Cashmere is often a misapplied term. Often people use it to refer to any soft sweater made of wool. However, cashmere sweaters are actually made of wool made from Cashmere goats. The hair from these goats is actually spun into wool that creates the luscious feel and softness that is the hallmark of Cashmere.

One of the most persistent myths about Cashmere is that the hairs that are used to create the wool come from the neck and belly areas of the goat which would be the dirtiest part of the goat. In actuality, the most prized goat hair for Cashmere wool comes from the saddle area or back of the goat.

Another common myth is that the goats are shaved like sheep to collect the hair to spin into the Cashmere wool. Again, not entirely true. In New Zealand, the goats are often sheared like sheep; however this creates a great deal of hair but very little actual Cashmere comes from the hair. The normal method of collection is to brush the goats and collect the hairs with each stroke. The hairs must then be separated by hand and the coarse guard hairs must be separated from the long, delicate Cashmere fibers. This is a long and tedious method of collecting the hairs and accounts in part for the high cost of Cashmere sweaters.

Myths regarding the fit and wearing of Cashmere are also common.

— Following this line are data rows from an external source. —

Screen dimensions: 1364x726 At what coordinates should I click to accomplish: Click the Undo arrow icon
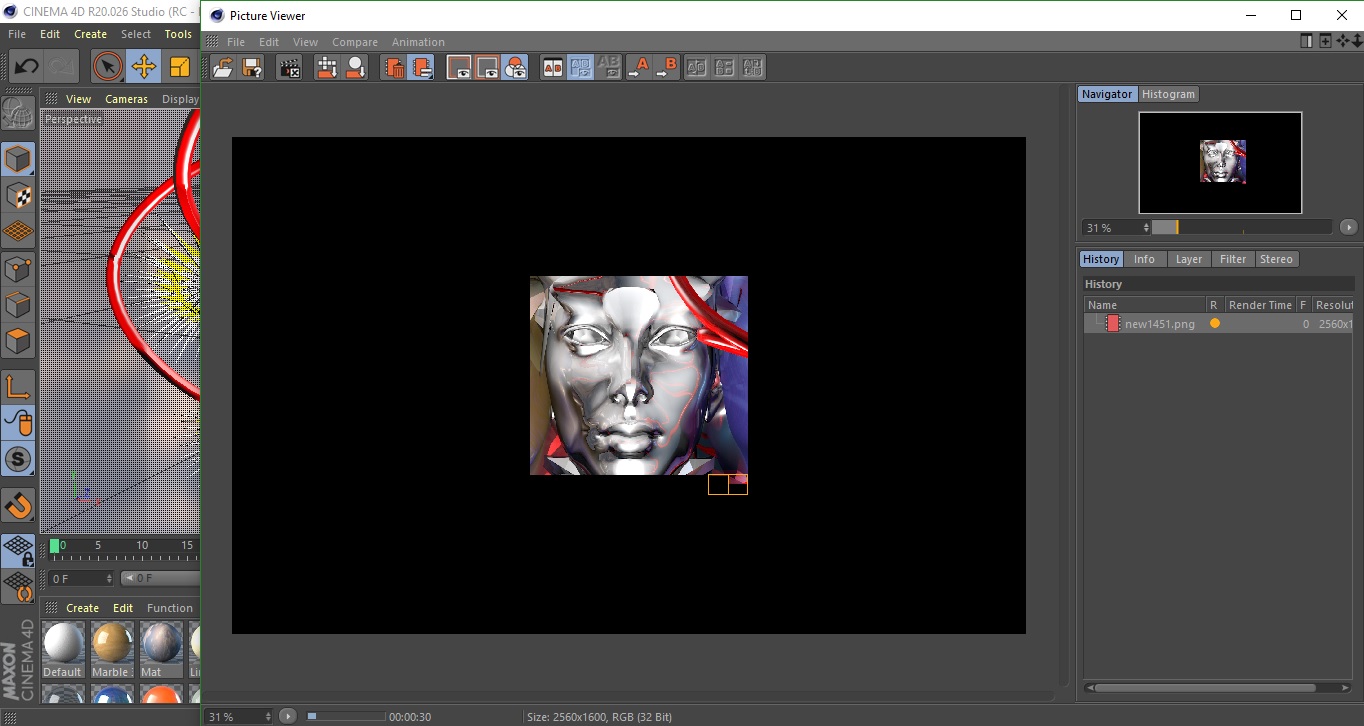coord(26,67)
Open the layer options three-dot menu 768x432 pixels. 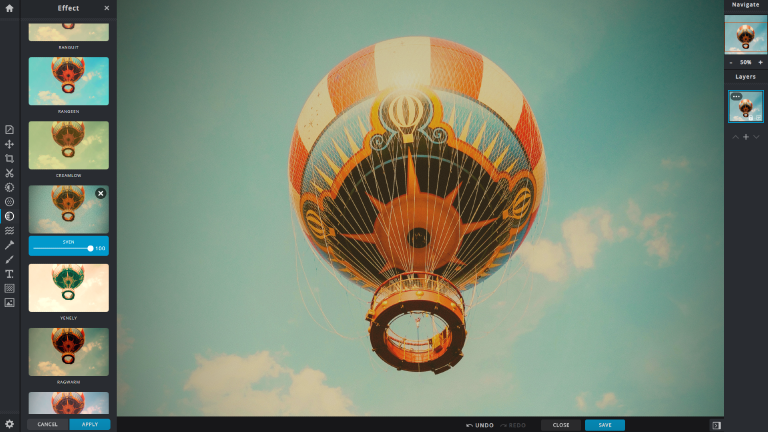[737, 97]
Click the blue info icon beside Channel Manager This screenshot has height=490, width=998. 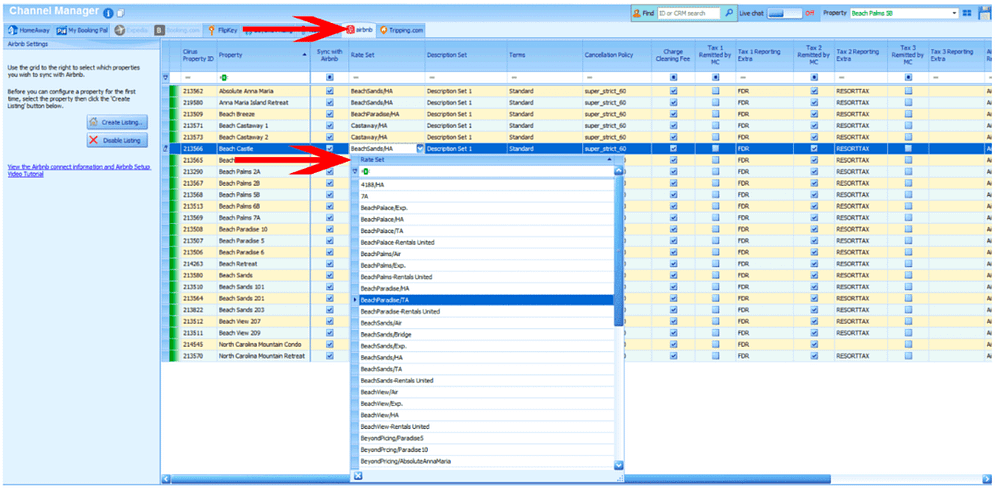108,12
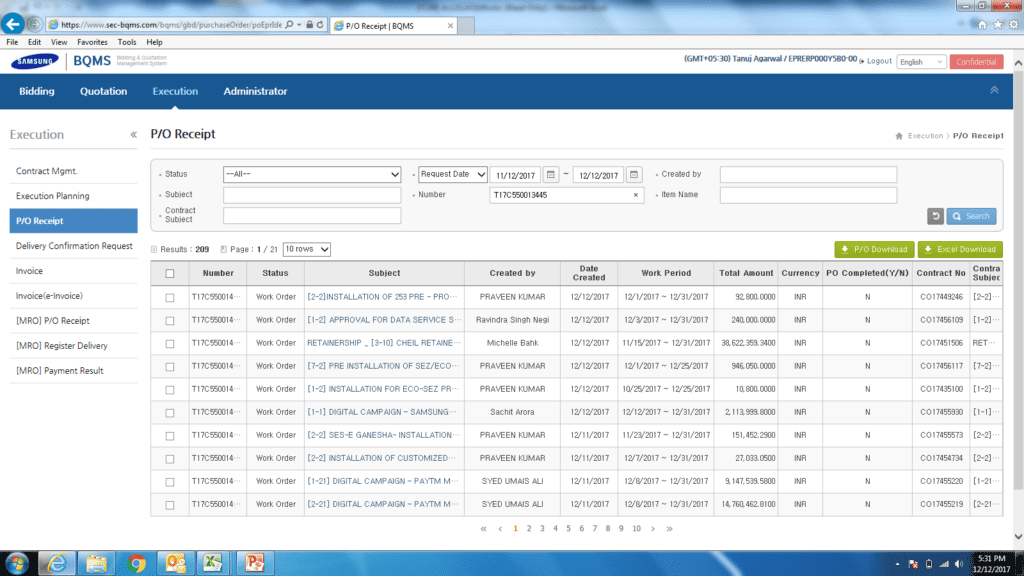Go to results page 5

pos(568,527)
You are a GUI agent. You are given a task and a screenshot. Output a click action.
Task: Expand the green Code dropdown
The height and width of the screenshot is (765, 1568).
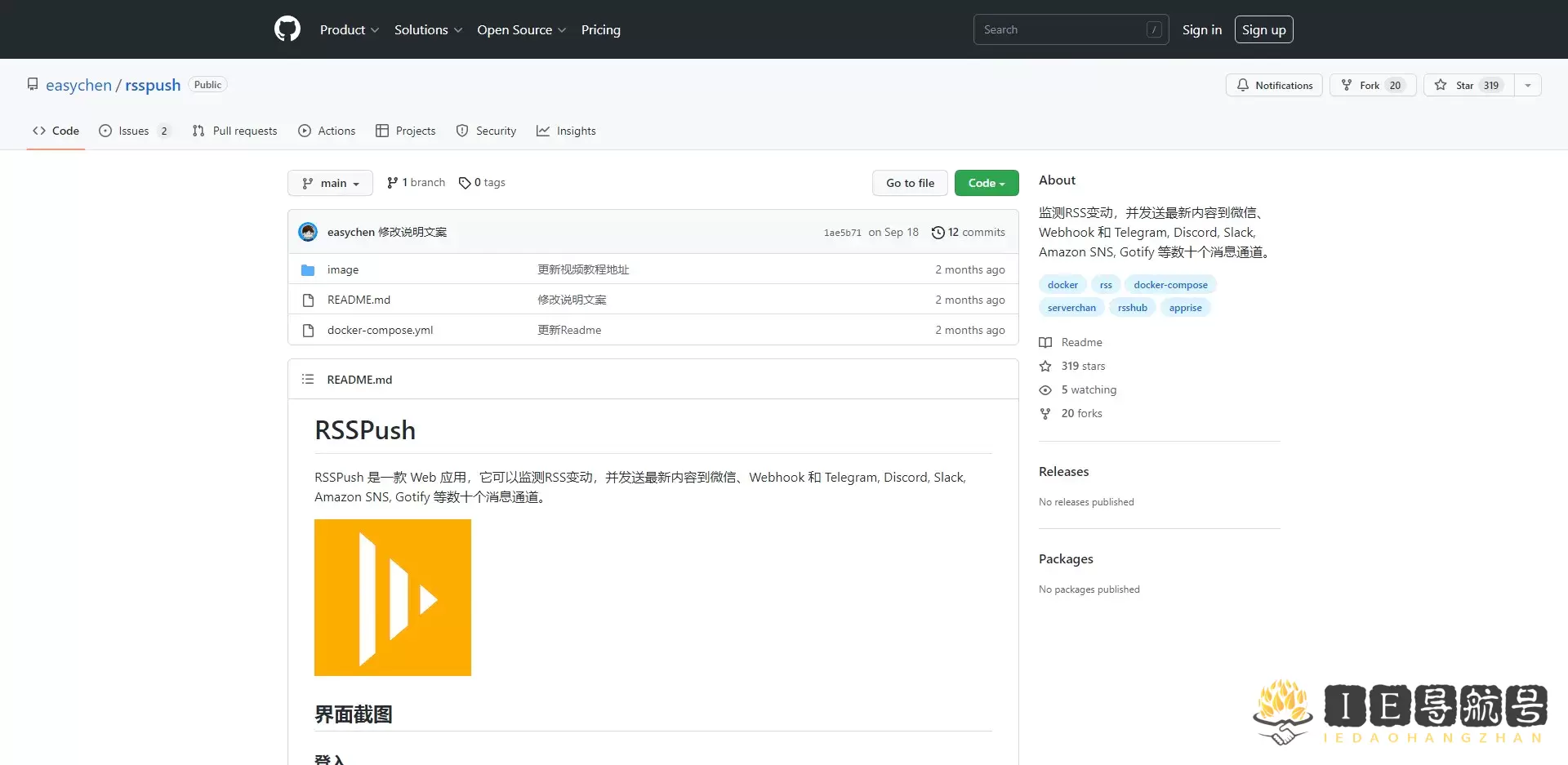coord(986,183)
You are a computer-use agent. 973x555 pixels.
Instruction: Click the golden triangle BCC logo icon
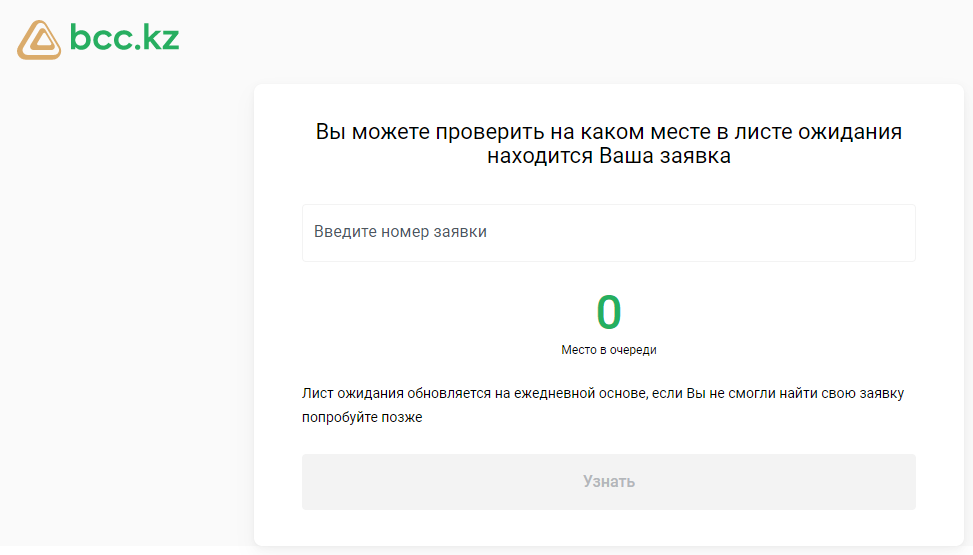coord(39,40)
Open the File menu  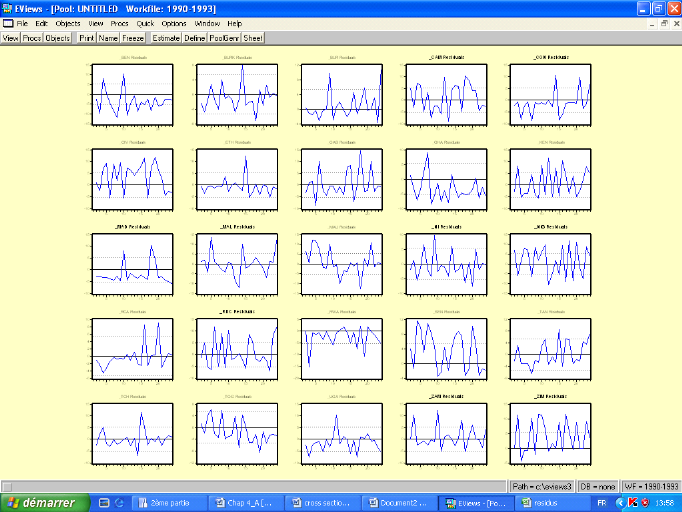pos(22,23)
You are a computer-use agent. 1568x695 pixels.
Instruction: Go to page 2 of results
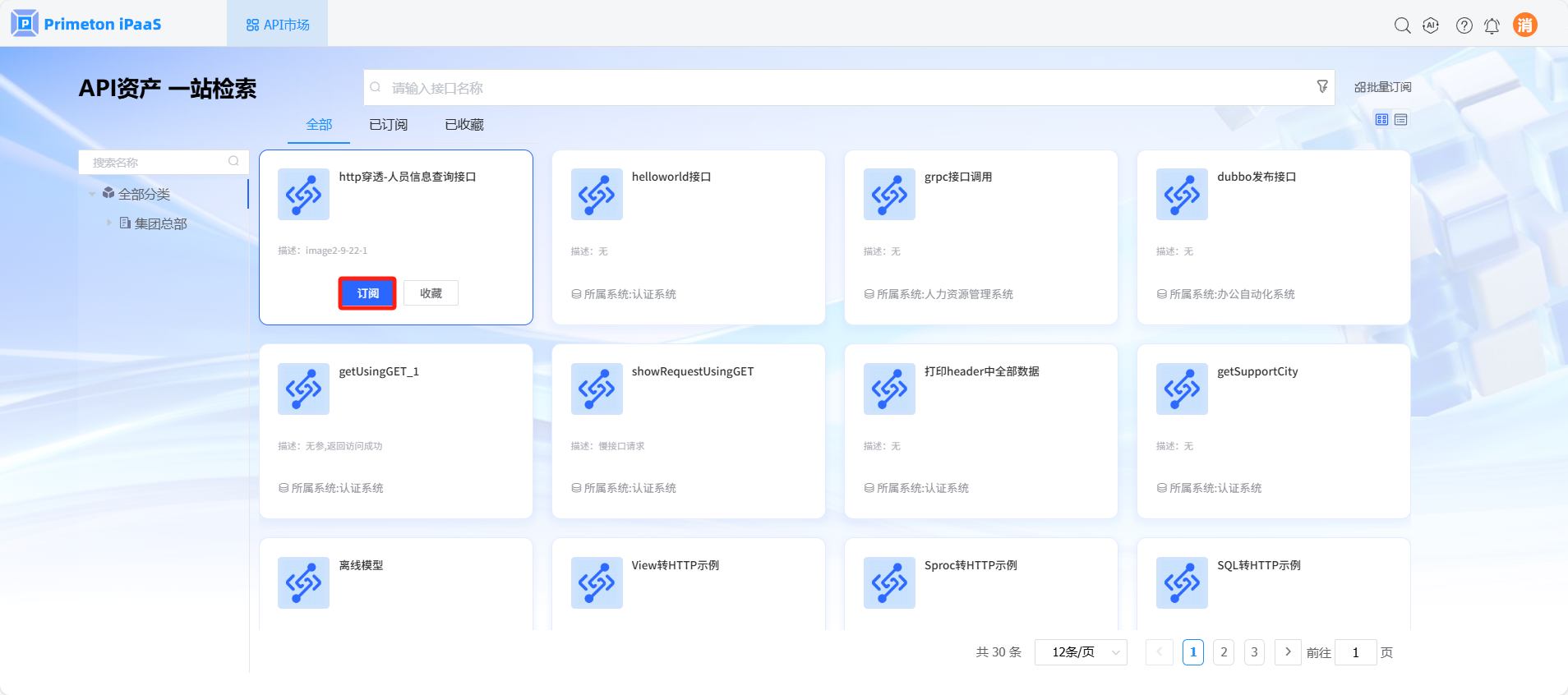point(1224,652)
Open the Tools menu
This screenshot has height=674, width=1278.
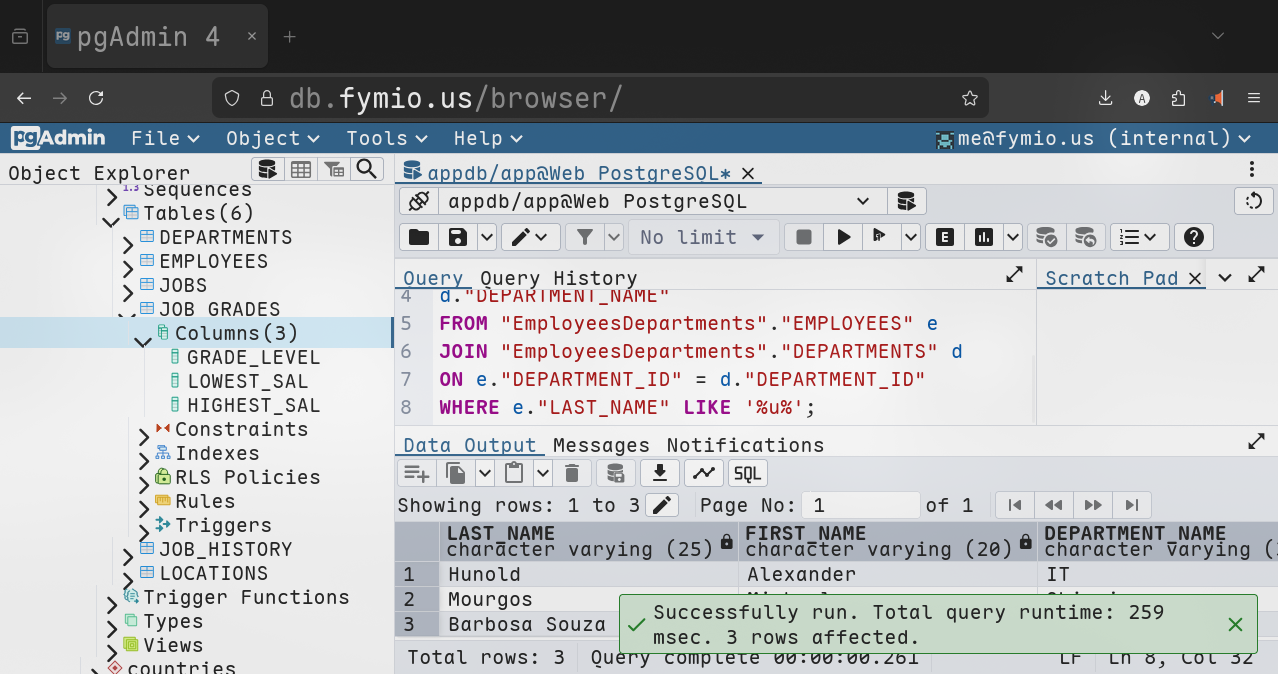pos(386,138)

Cashmere sweaters don't generally have a lot of stretch to them and are more "fitted". When purchasing a Cashmere sweater, it's a good idea to go a size larger if you intend to layer or you want a sweater that will fit a little more loosely.

Those are just a few of the common myths about gorgeous Cashmere. If you don't already own a Cashmere sweater, consider adding one to your wardrobe. The look and feel of Cashmere will have you soon shopping for more!